I have been approached by the ‘Attorney Hotline’, which appears to be a referral association located in California. They have prepared ads for television, which they run in a given market, such as XYZ. The ads are used on a nationwide basis. For Alabama, the ads would contain the disclaimer and an attorney’s or firm’s name either in wording across the bottom of the screen or at the end. A person is given an 800 number to call if they are interested in having an attorney call them regarding their particular problem. The calls are received in California and transmitted to the participating attorney, who then calls the client. The Attorney Hotline arranges with the local television station for these specific spots.

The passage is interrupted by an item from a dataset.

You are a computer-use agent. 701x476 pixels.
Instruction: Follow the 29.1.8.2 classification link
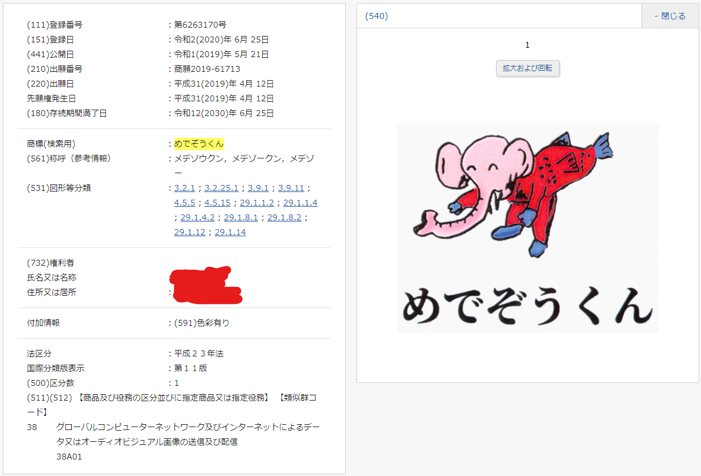pyautogui.click(x=285, y=217)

The cost for the program, which includes forty (40) spots on a local television station is $2,495. I have contacted the same local station and requested information regarding how much these spots would cost if they were arranged directly by the attorney. I was informed that the cost would be virtually identical to that being charged by the Attorney Hotline. The sales person at the channel said the Hotline would be paid the fifteen (15) percent commission that an advertising agency would be paid. He further stated that it would be against FCC regulations for the station to sell the air time for less to the agency than it does to an individual contacting them directly.”

“Attorney Hotline” is from all appearance nothing more than a for-profit referral service and, as such, Alabama lawyers cannot ethically participate in its program.

Rule 7.2(c) states “A lawyer shall not give anything of value to a person for recommending the lawyer’s services.” However, lawyers can participate in not-for-profit lawyer referral programs, such as the one sponsored by the State Bar.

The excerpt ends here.